日本の採暖具の中で最も大きな熱量を持った囲炉裏でさえ部屋を暖めるものではなく、焚き火のように輻射熱に「あたる」もので、西洋の暖炉のような煙突はなく、煙は暖められた空気と一緒に屋根の換気窓から屋外に自然排気されるものでした。
部屋の空気を暖めるという発想がなかった日本で建物を断熱するという考え方が生まれたのは1970年代のオイルショックが契機になりました。この時期は日本だけでなくヨーロッパでも共通しています。
石やレンガなど熱伝導率の大きい素材を使って家を造る習慣を持ち、冬の寒さが厳しいヨーロッパでは歴史的に外壁を「空気層を持つ二重壁」にする習慣がありました。
欧米のRC造や組積造の建物の断熱はこの空気層に断熱材を充填する形で進められました。私達が「外断熱工法」と呼ぶ断熱工法です。
これに対し日本のRC造の建物の断熱は壁の内側に断熱材を貼り付ける内断熱工法で進められました。当初は防湿層を持つグラスウールが使われ結露問題を起こしましたが、発泡ウレタンなど樹脂系断熱材が使われるようになり激しい結露の問題は一段落しています。
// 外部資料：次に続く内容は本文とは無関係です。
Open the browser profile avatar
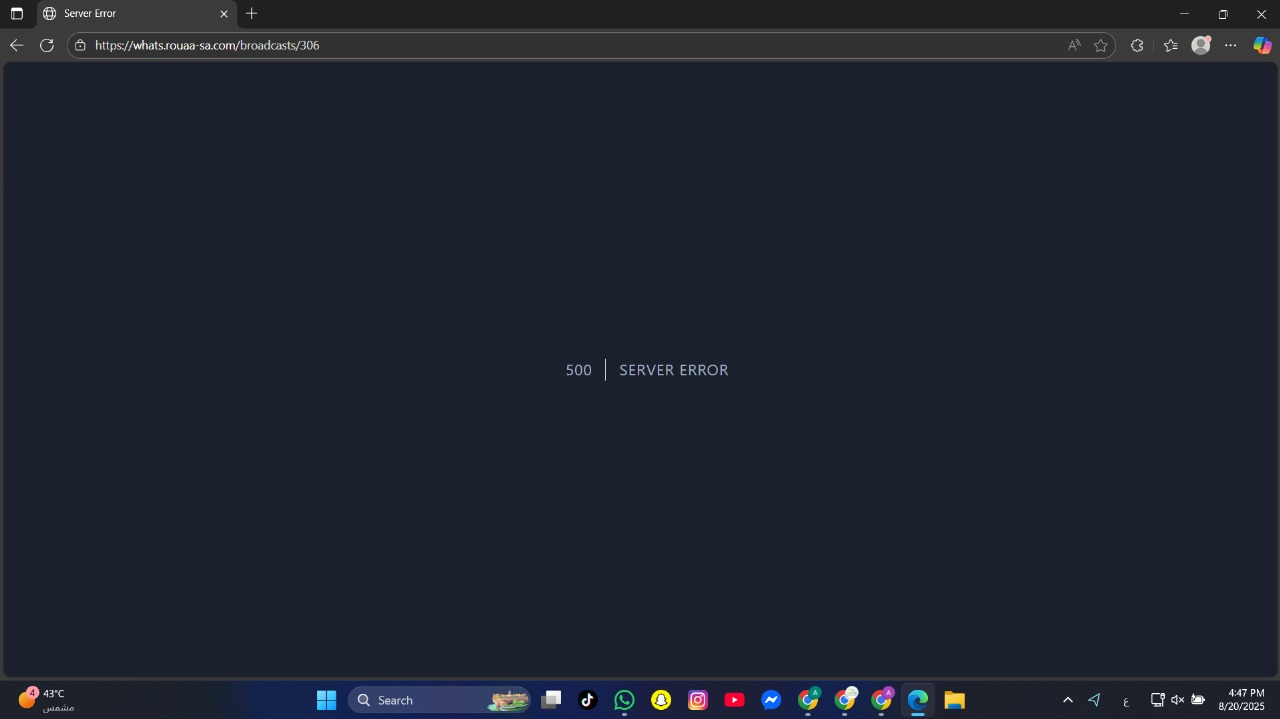 [1201, 45]
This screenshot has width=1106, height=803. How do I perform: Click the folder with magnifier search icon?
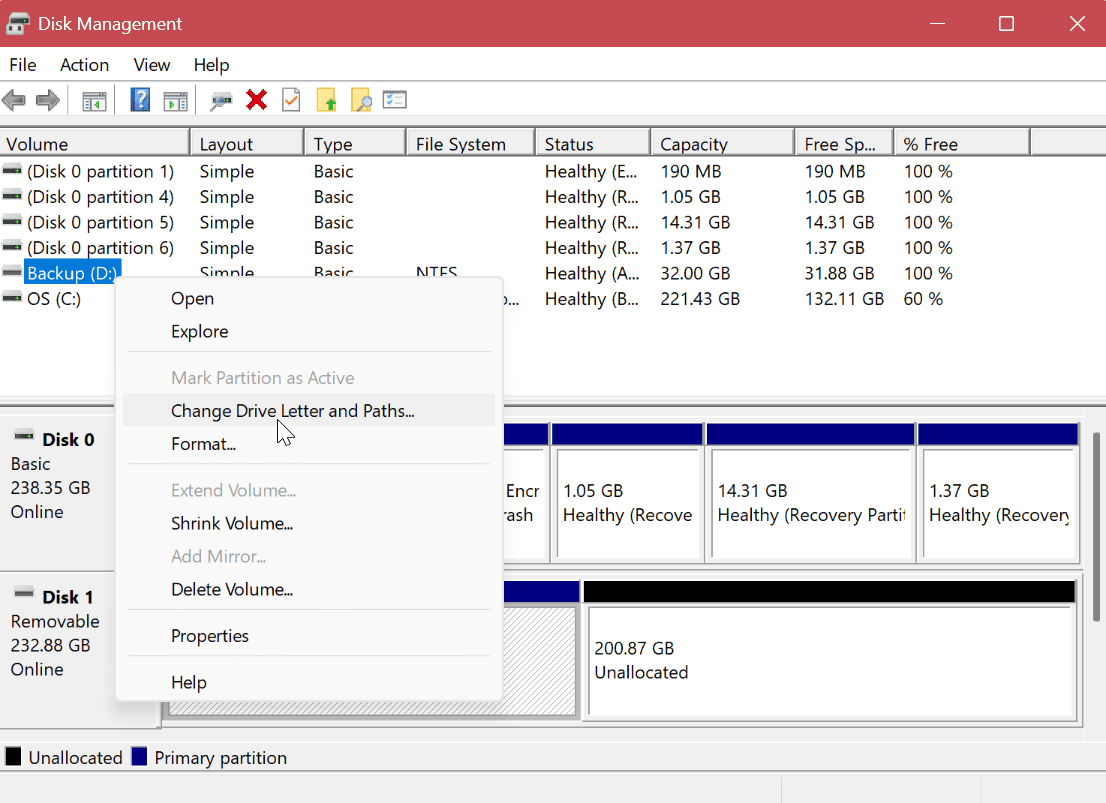point(361,100)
内断熱工法と外断熱工法の違いには次のようなものがあります。
|
1. |
内断熱工法では床と壁の取り合い部分に断熱できない熱の逃げ道(熱橋)ができる。
外断熱工法ではバルコニーや庇の取り付け方法を工夫すれば熱橋をほとんど作らないことができる。 |
|
2. |
熱橋がある内断熱工法では断熱材の厚さを増しても断熱性能が改善しない。
熱橋のほとんどない外断熱工法では断熱性能(熱貫流抵抗)は断熱材の厚さに比例して大きくなる。 |
内断熱工法の建物では熱損失率(Q値)を4〜5W/m2K以下にはできないのに対し、外断熱工法ではQ値を1前後まで小さくすることができます。
欧米の木造住宅(枠組壁工法)では2×4や2×6の枠材で造られた壁の空洞に断熱材を完全充填するのが一般的な断熱方法です。日本の在来木造工法では壁の中に筋交や胴縁があり、真壁形式の壁もあるため柱の径の約半分にあたる50mmの断熱材を充填できればいいと考えられてきました。
100mmの空洞に50mmの断熱材を充填すれば内側の壁下地に断熱材を密着させることはほとんど不可能です。断熱材と壁下自在の間に隙間があると室内側で暖められた空気は対流を起こして熱を外に運びます。
さらに在来木造工法では外壁にも間仕切壁にも土台・根太・床・壁の取り合い部分に隙間ができ、床下から小屋裏まで連続する空気の通り道ができます。
この部分の空気の流れを完全に塞がなければ計算外の大きな熱損失を生じてしまいます。
形だけの断熱では充分な断熱性能を発揮することはできません。
同じ温度に保つために使う空調エネルギーはQ値に比例します。断熱性能の不充分な建物を充分に空調するには大きなエネルギーを必要としますが、適切に断熱すれば少ないエネルギーで快適に暮らすことができます。
雪の降った後並んだ屋根に積もった雪を見ると断熱性能の違いを目に見える形で確認できます。
屋根の雪がすぐ融ける家は断熱性能が低く、解けない家は高い断熱性能を持っていると考えて間違いありません。
日本の家が(多分)エスキモーの家より寒いのは充分に暖房するだけの断熱をしていないからで、適切な断熱をすればより快適な暮らしをより少ないコストで楽しむことができます。